→ EXCERPTED TEXT:
__________

Wednesday, 2 November 2016

Wonderful Wednesday: Ever decided to hold it? #phantomloos

drawing of people needing the loo

Ever looked at a public loo and thought..nah I can hold it? Or perhaps you've tiptoed your way across a rather suspect looking floor? Could you have encountered a #phantomloo? Well, possibly, but whereas you or I could makeshift a set of stepping stones out of the last few paper towels, some of my friends can't. And that's why my wonderful Wednesday share this week is a hashtag - #phantomloos


You are in a supermarket and... need to go.  Maybe you're a lady in her third trimester and baby has been bouncing on your bladder for the last five minutes or maybe you had one too many teas before heading out.  When you arrive at the place signed 'toilets', it's one of those disabled/woman loos so you head on in (if you are a woman, gents please just bear with me).  Lucky you have found a clean one.. but it's no desirable place to be.

__________

→ GIVEN INFORMATION:
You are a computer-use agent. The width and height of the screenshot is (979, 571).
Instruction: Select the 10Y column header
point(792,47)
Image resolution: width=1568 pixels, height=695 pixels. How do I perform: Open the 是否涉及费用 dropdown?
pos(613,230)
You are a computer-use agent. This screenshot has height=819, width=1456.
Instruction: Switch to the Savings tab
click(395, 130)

__________

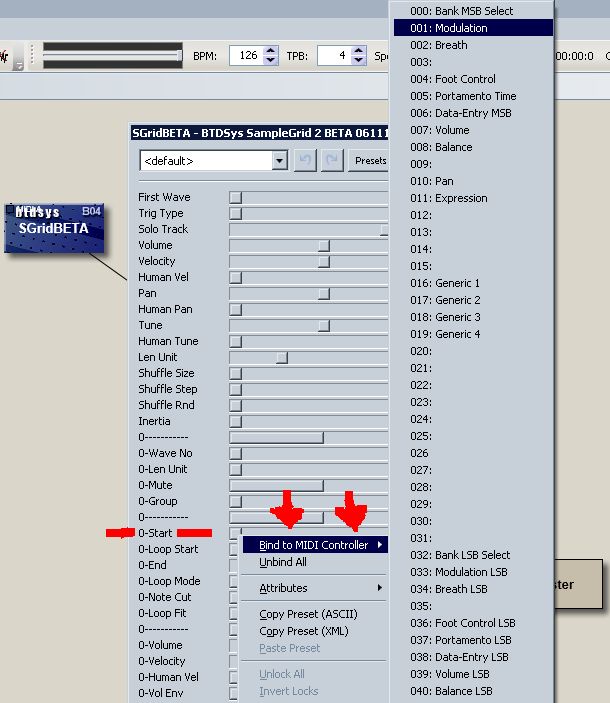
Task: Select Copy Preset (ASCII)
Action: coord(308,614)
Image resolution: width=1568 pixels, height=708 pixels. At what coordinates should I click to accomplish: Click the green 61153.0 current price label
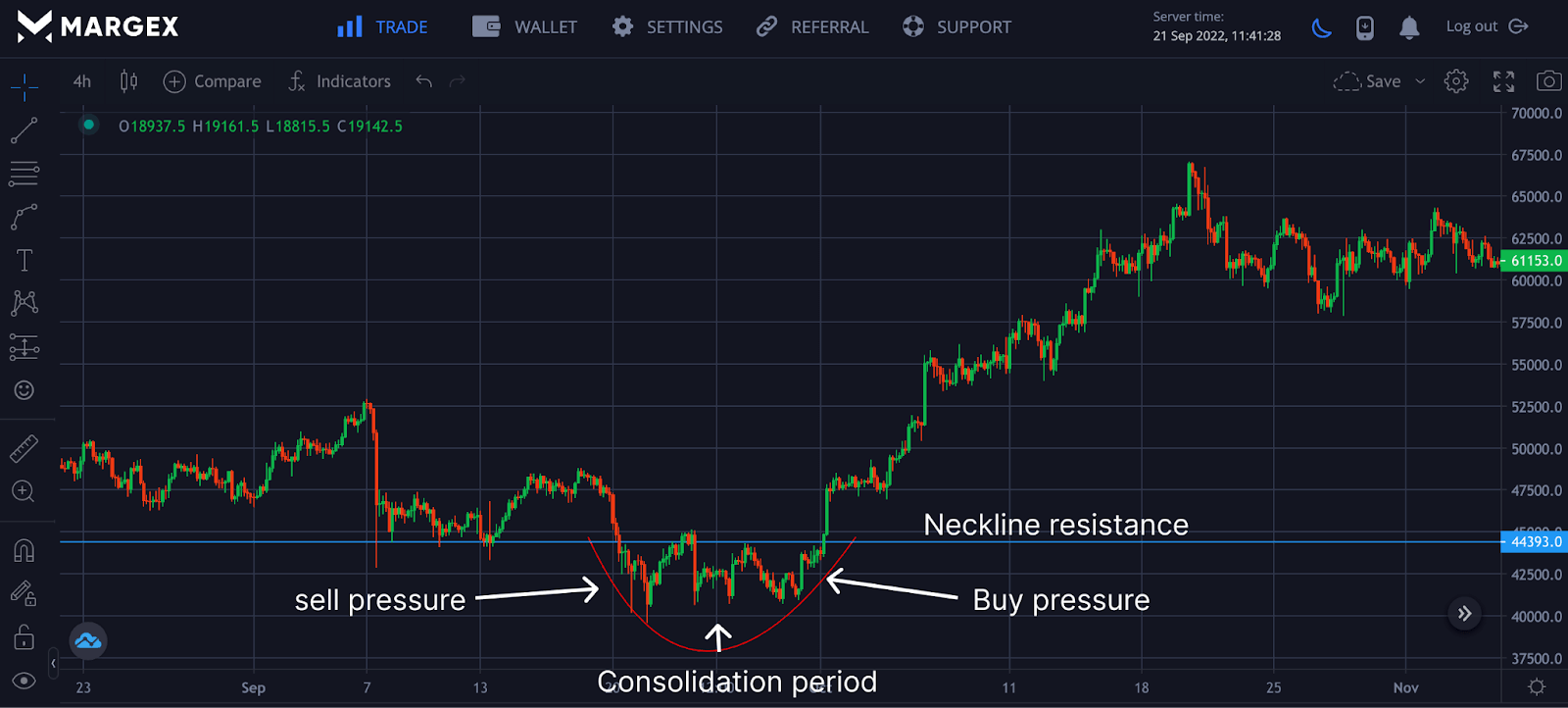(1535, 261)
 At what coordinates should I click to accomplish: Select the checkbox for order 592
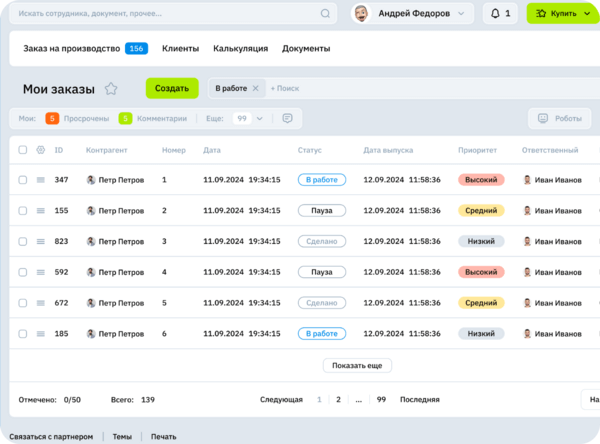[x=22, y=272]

__________

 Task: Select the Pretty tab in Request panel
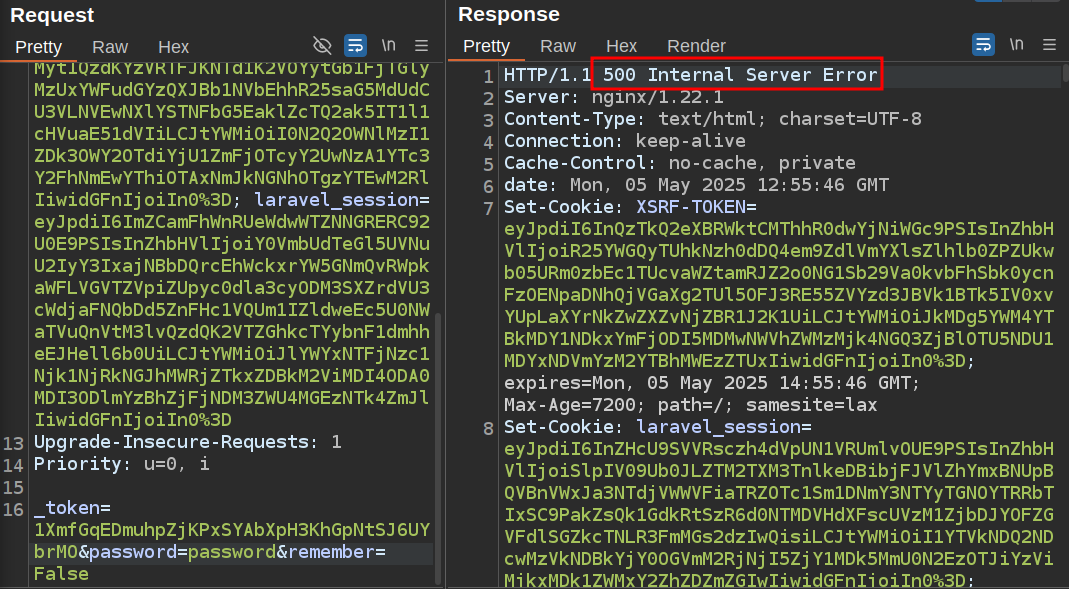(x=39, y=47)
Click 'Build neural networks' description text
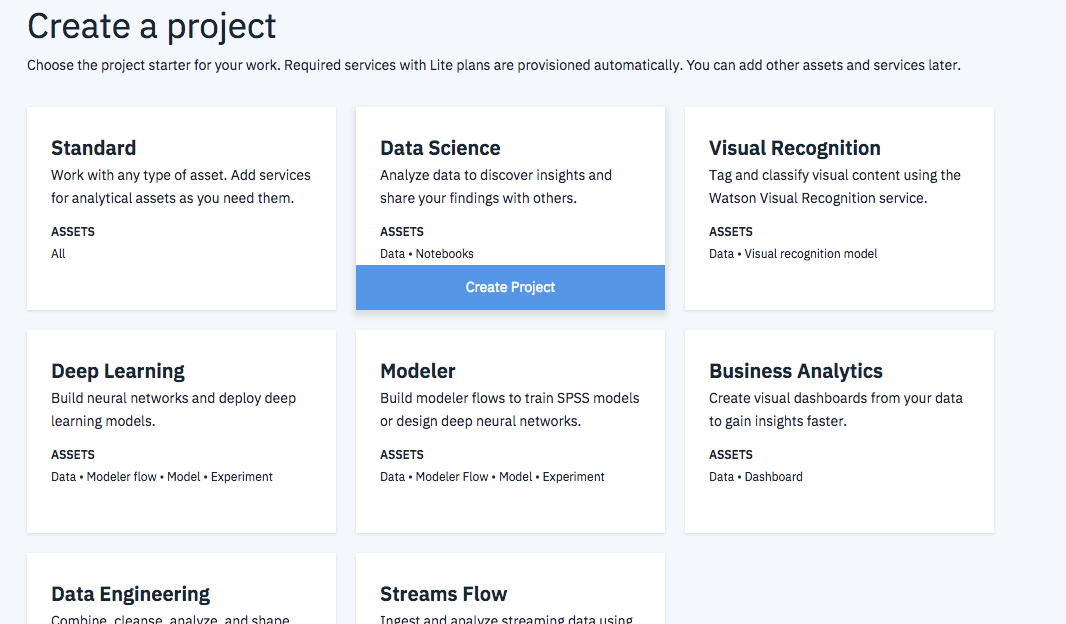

__________

→ WORK TO COMPLETE:
Reproduce the full Wonderful Wednesday post on #phantomloos from the top of the page, word for word.

→ WRITTEN ANSWER:
Wednesday, 2 November 2016

Wonderful Wednesday: Ever decided to hold it? #phantomloos

drawing of people needing the loo

Ever looked at a public loo and thought..nah I can hold it? Or perhaps you've tiptoed your way across a rather suspect looking floor? Could you have encountered a #phantomloo? Well, possibly, but whereas you or I could makeshift a set of stepping stones out of the last few paper towels, some of my friends can't. And that's why my wonderful Wednesday share this week is a hashtag - #phantomloos


You are in a supermarket and... need to go.  Maybe you're a lady in her third trimester and baby has been bouncing on your bladder for the last five minutes or maybe you had one too many teas before heading out.  When you arrive at the place signed 'toilets', it's one of those disabled/woman loos so you head on in (if you are a woman, gents please just bear with me).  Lucky you have found a clean one.. but it's no desirable place to be.